* _Work to be completed_
Your answer should hold only the lines from the one containing "You are a computer-use" through the last line below, copied exactly; pictures stay out.

(Available data)

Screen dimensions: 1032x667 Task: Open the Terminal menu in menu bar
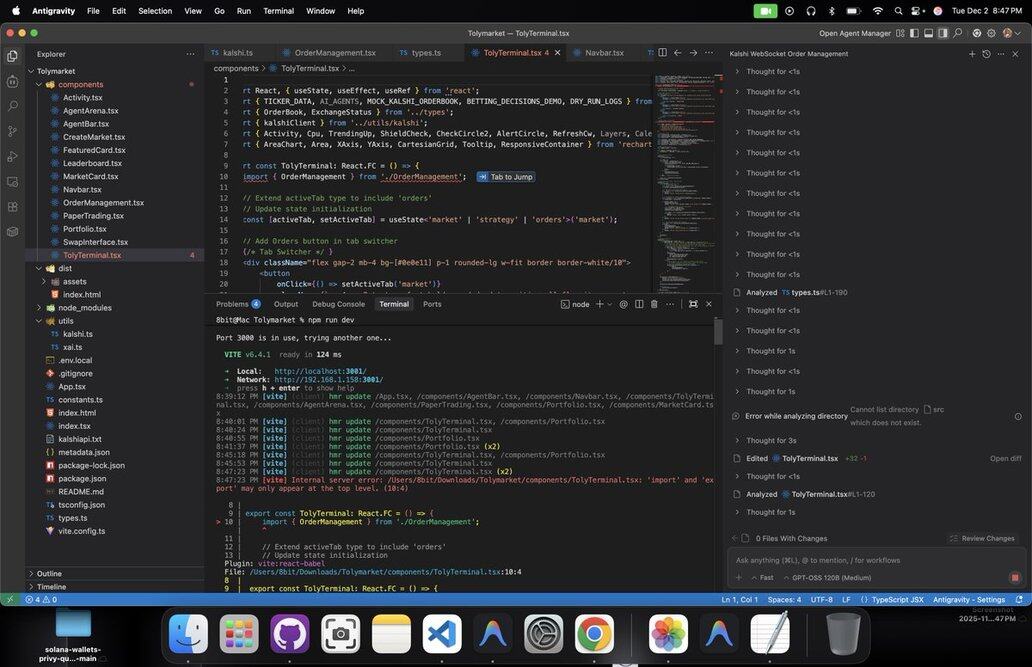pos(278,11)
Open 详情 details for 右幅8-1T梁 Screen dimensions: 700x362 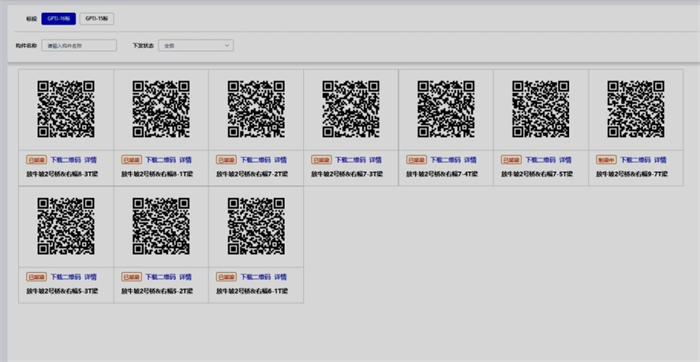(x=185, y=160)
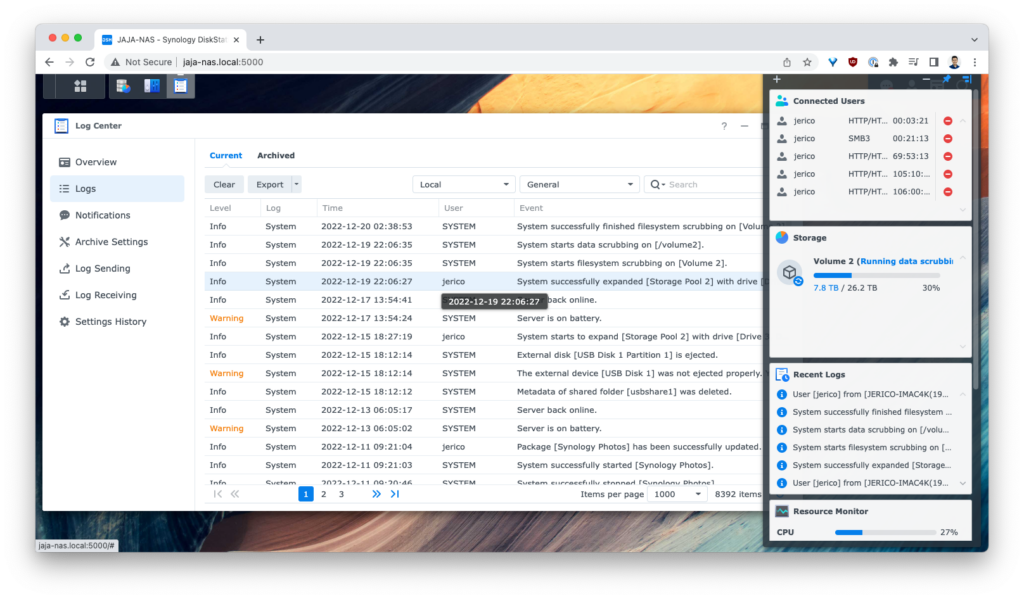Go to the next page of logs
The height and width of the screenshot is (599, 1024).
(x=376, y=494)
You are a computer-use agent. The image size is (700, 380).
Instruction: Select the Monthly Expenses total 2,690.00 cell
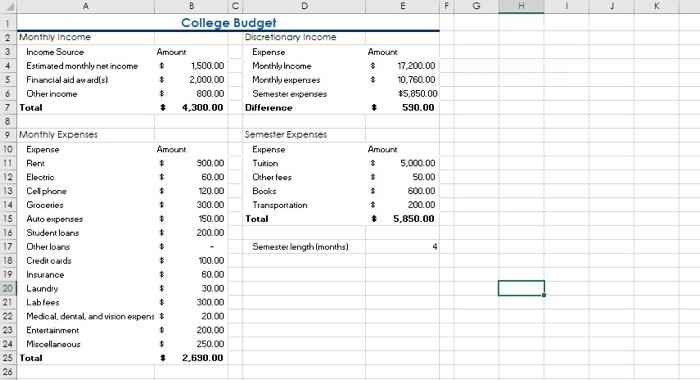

(End Available data)

* _Exercise output_
You are a computer-use agent. The image size is (700, 380).
Instruction: Select the Monthly Expenses total 2,690.00 cell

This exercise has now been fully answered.